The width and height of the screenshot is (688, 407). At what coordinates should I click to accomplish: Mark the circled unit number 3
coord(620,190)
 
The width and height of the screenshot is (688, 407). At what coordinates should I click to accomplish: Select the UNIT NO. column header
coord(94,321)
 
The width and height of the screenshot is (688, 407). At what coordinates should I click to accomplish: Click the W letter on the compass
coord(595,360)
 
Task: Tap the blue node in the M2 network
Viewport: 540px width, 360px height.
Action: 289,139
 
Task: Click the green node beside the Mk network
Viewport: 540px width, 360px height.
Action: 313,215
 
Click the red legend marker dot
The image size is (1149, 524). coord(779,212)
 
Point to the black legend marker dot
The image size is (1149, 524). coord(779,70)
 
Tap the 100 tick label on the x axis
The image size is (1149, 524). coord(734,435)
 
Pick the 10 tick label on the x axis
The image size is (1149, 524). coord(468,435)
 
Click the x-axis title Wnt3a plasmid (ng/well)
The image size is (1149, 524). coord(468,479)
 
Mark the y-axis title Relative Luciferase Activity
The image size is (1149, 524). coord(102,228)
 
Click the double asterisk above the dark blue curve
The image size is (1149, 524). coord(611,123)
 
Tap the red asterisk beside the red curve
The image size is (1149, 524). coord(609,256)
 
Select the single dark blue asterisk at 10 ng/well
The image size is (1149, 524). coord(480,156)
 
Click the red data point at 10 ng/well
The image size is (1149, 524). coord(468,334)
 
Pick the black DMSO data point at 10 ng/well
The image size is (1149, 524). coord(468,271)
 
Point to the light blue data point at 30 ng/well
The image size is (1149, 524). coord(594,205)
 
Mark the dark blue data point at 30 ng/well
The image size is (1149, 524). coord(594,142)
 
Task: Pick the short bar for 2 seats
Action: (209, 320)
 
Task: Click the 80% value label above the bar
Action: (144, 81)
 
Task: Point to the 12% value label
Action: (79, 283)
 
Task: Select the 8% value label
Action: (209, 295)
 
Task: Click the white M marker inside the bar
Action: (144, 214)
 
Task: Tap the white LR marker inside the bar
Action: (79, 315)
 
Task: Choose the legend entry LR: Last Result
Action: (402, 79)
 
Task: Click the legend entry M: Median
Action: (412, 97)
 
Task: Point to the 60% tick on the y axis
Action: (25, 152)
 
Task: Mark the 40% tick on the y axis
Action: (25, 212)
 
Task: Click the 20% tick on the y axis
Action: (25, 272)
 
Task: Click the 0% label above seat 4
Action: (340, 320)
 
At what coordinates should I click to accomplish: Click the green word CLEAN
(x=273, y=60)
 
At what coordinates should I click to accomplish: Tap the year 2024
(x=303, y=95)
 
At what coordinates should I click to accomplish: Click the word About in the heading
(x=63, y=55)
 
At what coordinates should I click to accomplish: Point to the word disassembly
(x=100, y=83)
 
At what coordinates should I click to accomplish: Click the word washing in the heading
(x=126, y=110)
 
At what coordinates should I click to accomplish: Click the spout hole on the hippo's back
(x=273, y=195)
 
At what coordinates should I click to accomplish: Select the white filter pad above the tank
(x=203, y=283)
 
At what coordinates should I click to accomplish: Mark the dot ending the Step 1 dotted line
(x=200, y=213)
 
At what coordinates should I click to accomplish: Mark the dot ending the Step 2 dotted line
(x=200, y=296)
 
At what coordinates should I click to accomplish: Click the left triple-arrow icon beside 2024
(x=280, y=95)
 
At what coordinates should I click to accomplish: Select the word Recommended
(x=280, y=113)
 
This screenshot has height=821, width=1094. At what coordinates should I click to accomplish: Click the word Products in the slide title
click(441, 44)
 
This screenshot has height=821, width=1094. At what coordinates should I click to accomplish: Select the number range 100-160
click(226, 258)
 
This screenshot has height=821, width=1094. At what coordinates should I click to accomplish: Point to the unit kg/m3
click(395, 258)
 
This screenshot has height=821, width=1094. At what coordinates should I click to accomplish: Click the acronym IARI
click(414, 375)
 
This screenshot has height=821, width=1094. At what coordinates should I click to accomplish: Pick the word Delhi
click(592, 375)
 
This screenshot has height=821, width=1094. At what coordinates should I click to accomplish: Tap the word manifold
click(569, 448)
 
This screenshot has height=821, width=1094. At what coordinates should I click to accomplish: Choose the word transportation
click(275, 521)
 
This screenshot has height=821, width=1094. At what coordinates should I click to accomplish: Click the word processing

→ **What you will do**: Rewrite the entries from the line with "Task: Tap the blue node in the M2 network" up to and including the line with "The image size is (1149, 524). coord(611,123)", keeping every line and changing only the answer coordinates, which you multiply by 0.85 and round to whole numbers, with halves rounded up. Give these lines only.

→ **Output for this task**:
Task: Tap the blue node in the M2 network
Viewport: 540px width, 360px height.
Action: 246,118
 
Task: Click the green node beside the Mk network
Viewport: 540px width, 360px height.
Action: 266,183
 
Click the red legend marker dot
The image size is (1149, 524). coord(662,180)
 
Point to the black legend marker dot
The image size is (1149, 524). coord(662,60)
 
Tap the 100 tick label on the x axis
The image size is (1149, 524). coord(624,370)
 
Pick the 10 tick label on the x axis
The image size is (1149, 524). coord(398,370)
 
Click the x-axis title Wnt3a plasmid (ng/well)
The image size is (1149, 524). coord(398,407)
 
Mark the y-axis title Relative Luciferase Activity
The image size is (1149, 524). coord(87,194)
 
Click the double asterisk above the dark blue curve
The image size is (1149, 524). coord(519,105)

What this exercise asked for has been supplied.